▸ **Quoted passage**
^^^^
Not really. Just upload 20,000 of those 40,000 pieces and you have a shot!

Honestly, it takes a ton of music and a ton of work to get noticed. But a composer should just buckle down and do the work to make things happen. Or a composer can just get a day job and relax.....


----------



## dannymc (Jun 24, 2019)

ReelToLogic said:


> I just went to Pond5 to check it out. It's a nice site, but in the "classical" category alone there were over 40,000 pieces of music, and the default display order was by "most popular". It must be hard for a new artist to ever get noticed.



i wouldn't let the amount of tracks put you off. good music with even better metadata can get you sales at these places. you can make sales at these places with a dozen tracks. obviously its not gonna amount to a career but there are only a handful of people who make their livings working at this end of the licensing business.

Danny


----------



## J-M (Jun 24, 2019)

ReelToLogic said:


> I just went to Pond5 to check it out. It's a nice site, but in the "classical" category alone there were over 40,000 pieces of music, and the default display order was by "most popular". It must be hard for a new artist to ever get noticed.



Don't get discouraged, obviously if you want to make proper money from places like Pond5 you need to put in the hours. I have about a dozen of tracks there (with good metadata and stems) and my page gets viewed quite often and I get a sale every now and then. I shifted my focus to bigger libraries, but if you upload (good!) music to Pond5 regularly you will get results.


----------



## Jeremy Spencer (Jun 24, 2019)

ReelToLogic said:


> I just went to Pond5 to check it out. It's a nice site, but in the "classical" category alone there were over 40,000 pieces of music, and the default display order was by "most popular". It must be hard for a new artist to ever get noticed.



I have just over 50 tracks on there, and actually have a lot of activity. Like @dannymc mentioned, it pays off to get strategic with your metadata.


----------
^^^^
▸ **Challenge A**
According to the forum thread, what was the default display order for music on Pond5?
▸ **Challenge B**
Repeat the part of the forum thread starting with "## Jeremy Spencer" and going on through "with your metadata.".

▸ **Available data**
^^^^
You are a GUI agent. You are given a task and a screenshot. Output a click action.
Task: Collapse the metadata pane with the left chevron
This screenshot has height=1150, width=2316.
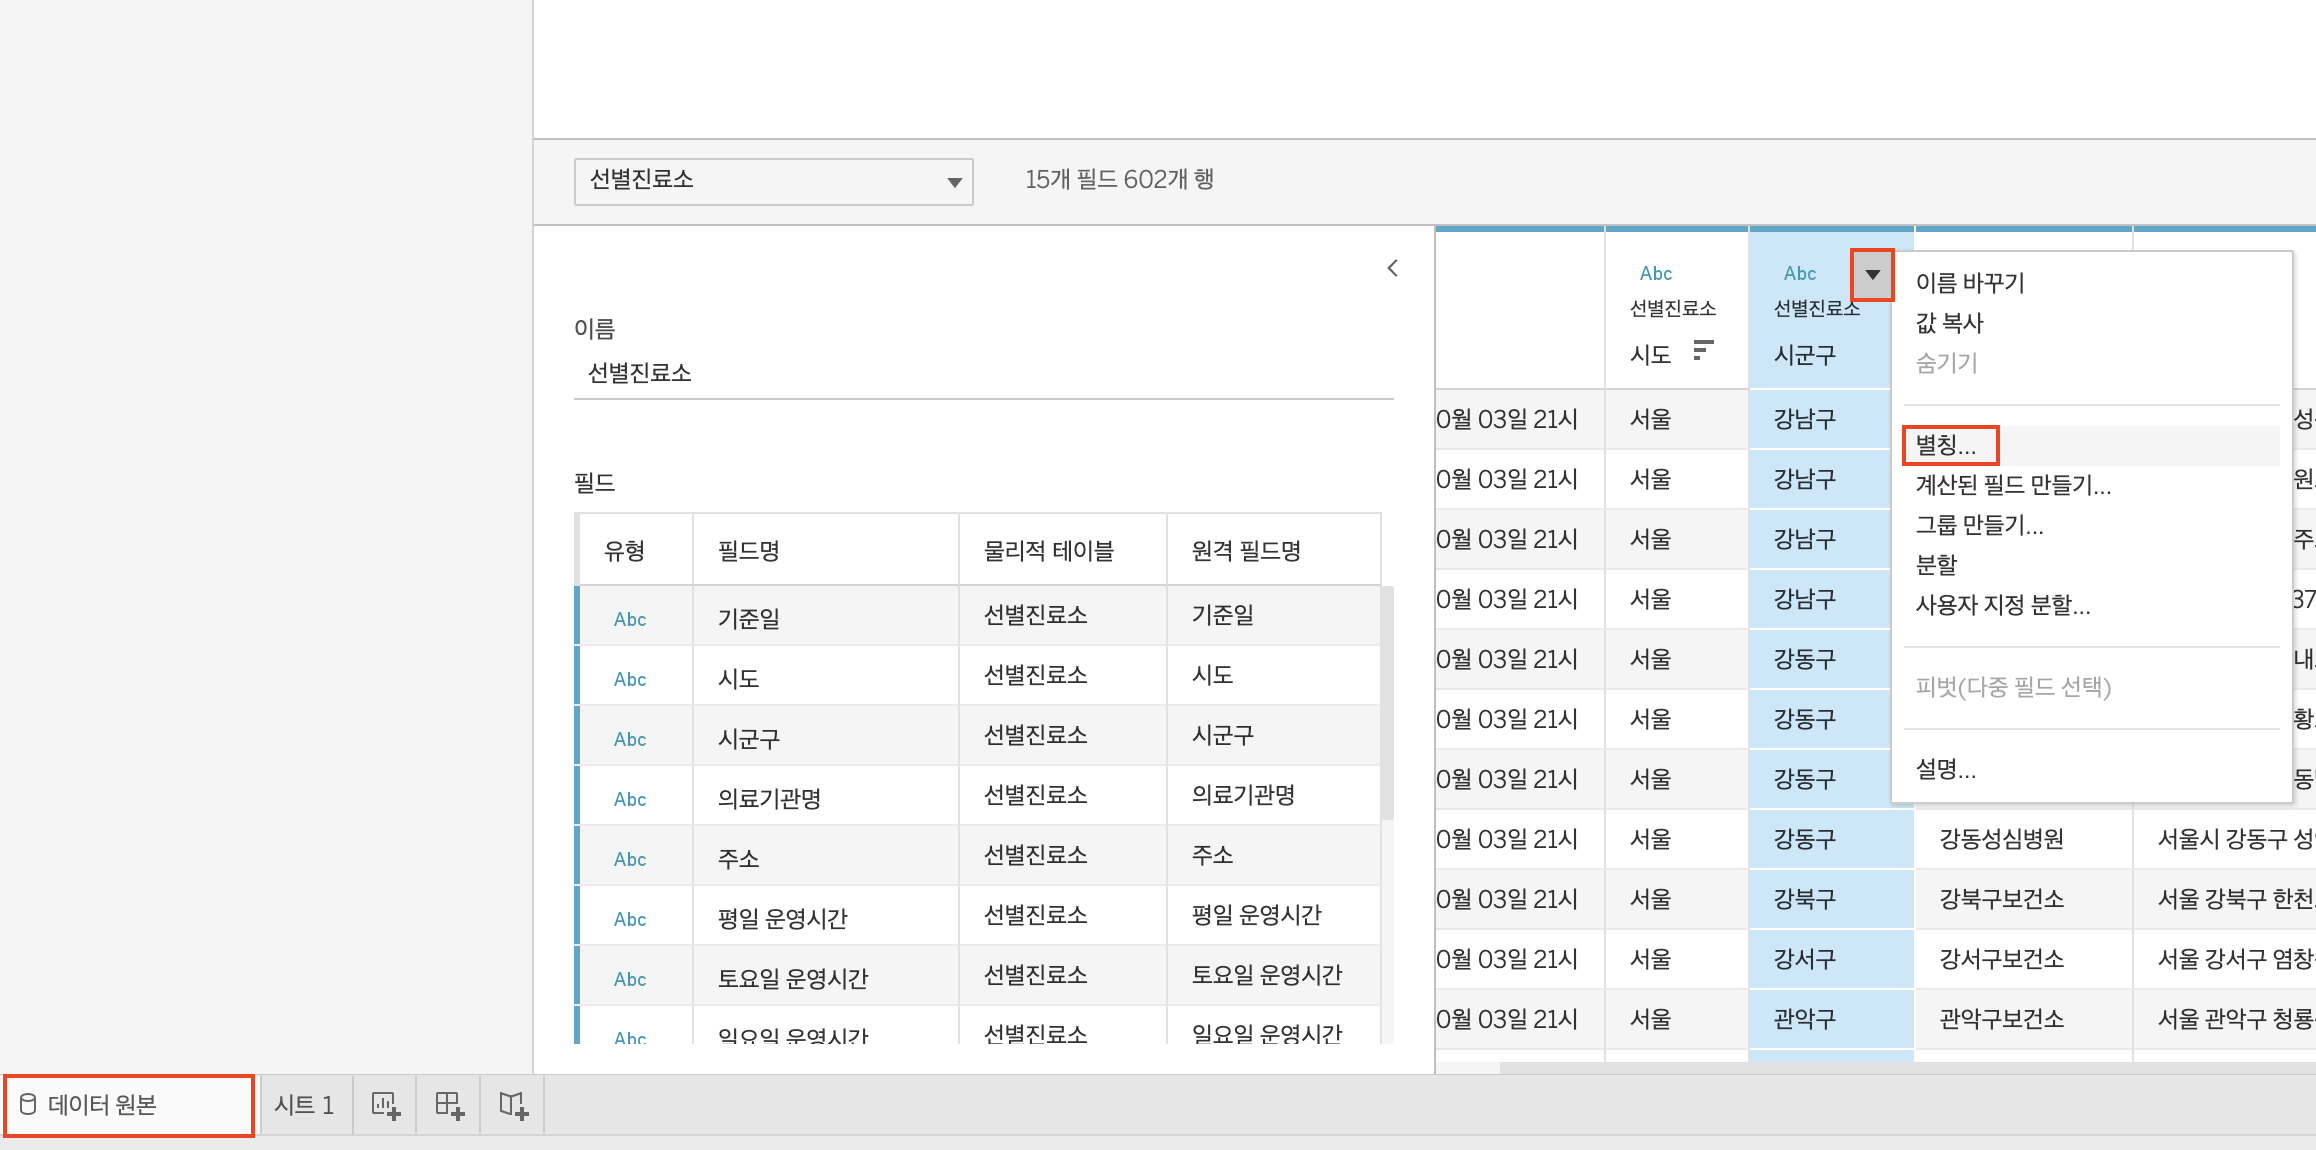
^^^^
▸ **Correct response A**
It was by "most popular."

▸ **Correct response B**
## Jeremy Spencer (Jun 24, 2019)

ReelToLogic said:


> I just went to Pond5 to check it out. It's a nice site, but in the "classical" category alone there were over 40,000 pieces of music, and the default display order was by "most popular". It must be hard for a new artist to ever get noticed.



I have just over 50 tracks on there, and actually have a lot of activity. Like @dannymc mentioned, it pays off to get strategic with your metadata.